On the claim that before, during and after the emergency he was no more than a "show pony" hungry for publicity, he makes the point that it was natural for the media to focus on him as the city's voice. And the fact is, he says, that he works well in front of the camera. Perhaps he is right and the criticism is the product of envy of superior ability and luck.
And then there is the controversy over council chief executive Tony Marryatt, whose 14 per cent pay rise prompted the appointment of a Crown observer. The genesis of this and indeed of Parker's troubles seems, from this account, to have arisen with the adoption of the Greater Christchurch Urban Development Strategy.
The mayor and the CEO do work closely together. That is not "cronyism" but common sense. Parker says they saw eye to eye on the strategy, although its adoption "had dire consequences" for some businesspeople.
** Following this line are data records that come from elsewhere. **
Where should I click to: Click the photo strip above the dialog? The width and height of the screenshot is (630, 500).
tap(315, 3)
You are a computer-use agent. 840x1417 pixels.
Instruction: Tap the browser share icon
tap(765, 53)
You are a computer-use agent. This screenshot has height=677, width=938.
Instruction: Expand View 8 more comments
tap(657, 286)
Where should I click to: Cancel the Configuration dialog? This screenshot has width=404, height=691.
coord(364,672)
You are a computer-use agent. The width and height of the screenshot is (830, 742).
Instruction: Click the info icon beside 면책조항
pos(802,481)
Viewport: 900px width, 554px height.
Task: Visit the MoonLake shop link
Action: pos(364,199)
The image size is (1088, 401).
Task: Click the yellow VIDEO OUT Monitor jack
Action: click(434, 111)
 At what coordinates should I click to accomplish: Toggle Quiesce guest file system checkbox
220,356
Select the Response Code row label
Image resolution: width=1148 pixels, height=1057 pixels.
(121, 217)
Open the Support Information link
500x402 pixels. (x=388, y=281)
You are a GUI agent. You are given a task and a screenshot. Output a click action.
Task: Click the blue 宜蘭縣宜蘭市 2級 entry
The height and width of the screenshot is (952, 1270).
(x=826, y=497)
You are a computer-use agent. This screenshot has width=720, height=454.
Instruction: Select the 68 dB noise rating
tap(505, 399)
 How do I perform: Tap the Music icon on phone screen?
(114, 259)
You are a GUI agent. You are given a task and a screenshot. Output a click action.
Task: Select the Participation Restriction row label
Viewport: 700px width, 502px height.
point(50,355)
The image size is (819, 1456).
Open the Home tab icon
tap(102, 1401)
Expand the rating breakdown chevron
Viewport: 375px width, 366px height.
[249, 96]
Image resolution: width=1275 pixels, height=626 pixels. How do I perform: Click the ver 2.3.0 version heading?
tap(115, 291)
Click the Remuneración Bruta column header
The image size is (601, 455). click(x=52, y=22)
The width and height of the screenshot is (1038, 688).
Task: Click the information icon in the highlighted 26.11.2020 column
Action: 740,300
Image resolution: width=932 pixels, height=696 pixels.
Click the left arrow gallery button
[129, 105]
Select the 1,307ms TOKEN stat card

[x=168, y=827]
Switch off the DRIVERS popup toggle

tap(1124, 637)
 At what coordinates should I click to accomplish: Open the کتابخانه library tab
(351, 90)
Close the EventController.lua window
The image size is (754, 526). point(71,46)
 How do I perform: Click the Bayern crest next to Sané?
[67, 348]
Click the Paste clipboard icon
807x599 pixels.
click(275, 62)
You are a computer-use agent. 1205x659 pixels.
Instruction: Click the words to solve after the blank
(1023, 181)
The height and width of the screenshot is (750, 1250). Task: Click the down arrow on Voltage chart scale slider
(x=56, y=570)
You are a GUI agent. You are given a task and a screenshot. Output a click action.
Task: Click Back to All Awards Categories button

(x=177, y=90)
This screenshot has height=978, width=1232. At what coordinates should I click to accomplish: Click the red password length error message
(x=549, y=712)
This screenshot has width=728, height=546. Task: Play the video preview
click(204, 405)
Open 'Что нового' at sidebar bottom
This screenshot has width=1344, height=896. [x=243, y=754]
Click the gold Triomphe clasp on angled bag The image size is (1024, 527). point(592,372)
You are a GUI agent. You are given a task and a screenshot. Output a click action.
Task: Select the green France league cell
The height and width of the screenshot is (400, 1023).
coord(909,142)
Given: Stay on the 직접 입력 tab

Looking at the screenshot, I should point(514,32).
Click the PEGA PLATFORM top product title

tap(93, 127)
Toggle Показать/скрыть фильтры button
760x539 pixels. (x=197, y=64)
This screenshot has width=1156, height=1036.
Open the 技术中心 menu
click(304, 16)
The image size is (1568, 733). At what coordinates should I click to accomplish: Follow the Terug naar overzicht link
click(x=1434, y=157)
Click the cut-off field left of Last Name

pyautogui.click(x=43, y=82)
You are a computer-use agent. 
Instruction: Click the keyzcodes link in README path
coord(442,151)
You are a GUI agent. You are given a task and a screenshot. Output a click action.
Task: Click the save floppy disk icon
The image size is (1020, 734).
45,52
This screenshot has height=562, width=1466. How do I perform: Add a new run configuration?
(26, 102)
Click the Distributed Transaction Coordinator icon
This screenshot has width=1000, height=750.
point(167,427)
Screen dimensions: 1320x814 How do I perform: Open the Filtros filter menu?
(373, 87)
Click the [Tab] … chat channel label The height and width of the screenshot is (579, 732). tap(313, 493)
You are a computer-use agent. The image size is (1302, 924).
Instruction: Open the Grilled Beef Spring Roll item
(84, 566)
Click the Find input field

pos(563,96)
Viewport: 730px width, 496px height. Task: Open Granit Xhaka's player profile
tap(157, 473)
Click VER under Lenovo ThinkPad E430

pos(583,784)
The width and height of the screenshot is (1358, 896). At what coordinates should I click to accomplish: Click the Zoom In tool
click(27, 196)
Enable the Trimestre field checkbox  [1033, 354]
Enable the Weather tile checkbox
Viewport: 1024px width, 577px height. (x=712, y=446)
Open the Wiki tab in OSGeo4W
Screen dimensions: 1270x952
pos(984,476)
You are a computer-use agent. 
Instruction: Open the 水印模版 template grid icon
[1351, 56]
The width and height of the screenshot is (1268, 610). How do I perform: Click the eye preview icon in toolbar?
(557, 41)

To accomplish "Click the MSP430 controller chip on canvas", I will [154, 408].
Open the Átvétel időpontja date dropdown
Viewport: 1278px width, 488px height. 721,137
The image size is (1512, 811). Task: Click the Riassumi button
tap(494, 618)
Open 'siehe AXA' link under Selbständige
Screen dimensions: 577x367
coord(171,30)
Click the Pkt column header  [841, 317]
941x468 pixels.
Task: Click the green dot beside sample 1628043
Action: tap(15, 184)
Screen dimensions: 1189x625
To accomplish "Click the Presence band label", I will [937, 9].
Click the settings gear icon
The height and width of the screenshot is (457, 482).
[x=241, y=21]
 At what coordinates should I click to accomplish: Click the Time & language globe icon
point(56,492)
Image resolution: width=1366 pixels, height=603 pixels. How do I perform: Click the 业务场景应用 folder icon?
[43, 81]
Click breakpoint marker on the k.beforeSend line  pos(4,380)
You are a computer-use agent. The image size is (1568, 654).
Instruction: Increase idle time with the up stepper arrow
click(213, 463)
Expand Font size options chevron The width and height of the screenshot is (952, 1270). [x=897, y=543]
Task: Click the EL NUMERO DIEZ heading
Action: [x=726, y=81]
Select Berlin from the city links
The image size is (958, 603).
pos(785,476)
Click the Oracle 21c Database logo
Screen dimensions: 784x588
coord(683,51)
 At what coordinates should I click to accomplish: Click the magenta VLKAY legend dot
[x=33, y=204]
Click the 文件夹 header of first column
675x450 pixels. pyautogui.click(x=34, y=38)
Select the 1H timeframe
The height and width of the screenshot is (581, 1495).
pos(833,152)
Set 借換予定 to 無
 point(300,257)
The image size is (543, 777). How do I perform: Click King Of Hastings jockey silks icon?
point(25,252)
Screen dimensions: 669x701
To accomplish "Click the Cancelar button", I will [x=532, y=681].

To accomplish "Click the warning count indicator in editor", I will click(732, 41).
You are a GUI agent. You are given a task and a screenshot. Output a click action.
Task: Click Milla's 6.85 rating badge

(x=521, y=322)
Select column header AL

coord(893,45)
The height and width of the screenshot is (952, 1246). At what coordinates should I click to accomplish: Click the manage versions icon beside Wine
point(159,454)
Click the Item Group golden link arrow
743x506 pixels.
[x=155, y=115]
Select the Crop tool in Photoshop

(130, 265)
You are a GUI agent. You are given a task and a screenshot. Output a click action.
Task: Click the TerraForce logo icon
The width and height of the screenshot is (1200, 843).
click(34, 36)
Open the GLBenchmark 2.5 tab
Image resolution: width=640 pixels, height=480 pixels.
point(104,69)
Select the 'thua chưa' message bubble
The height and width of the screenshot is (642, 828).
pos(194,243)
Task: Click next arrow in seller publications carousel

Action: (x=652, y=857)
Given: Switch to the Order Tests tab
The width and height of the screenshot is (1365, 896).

Parker thinks it is this segment of the business world that expects its financial disappointments to be assuaged by the council, which is to blame for the attacks on Marryatt and himself.
He says Marryatt's reorganisation of the council's management team enabled it to respond "magnificently" to the disaster. When the question of the renewal of Marryatt's contract came up, some councillors voted against him, but Parker thought "it was inconceivable that anyone would consider replacing him at this stage".
Bearing in mind that Marryatt had and still has a pivotal role in the emergency and its aftermath, Parker's argument seems unanswerable.
He is generous in support of council staff, councillors (including some not always on his side, although here the support is equivocal ) and Earthquake Recovery Minister Gerry Brownlee in spite of the hurtful and unjustified "clown" remark.
That benevolence does not extend to the print media ("I do not believe I have had a supportive press"), which has he thinks consistently accentuated the negative and played down the positive. His criticism is not entirely misplaced.
Reading this spirited polemic you might think that to be mayor and retain goodwill it is necessary to be independent, but not so as to offend business or sectional interests; loyal to councillors and staff, but not when they become unpopular; firm in speech but malleable in performance; and popular but without a taint of populism.
Parker says he is not that sort of person, that he is an honest man and has behaved in a principled way and in the city's best interests.
Whether that is enough remains to be seen.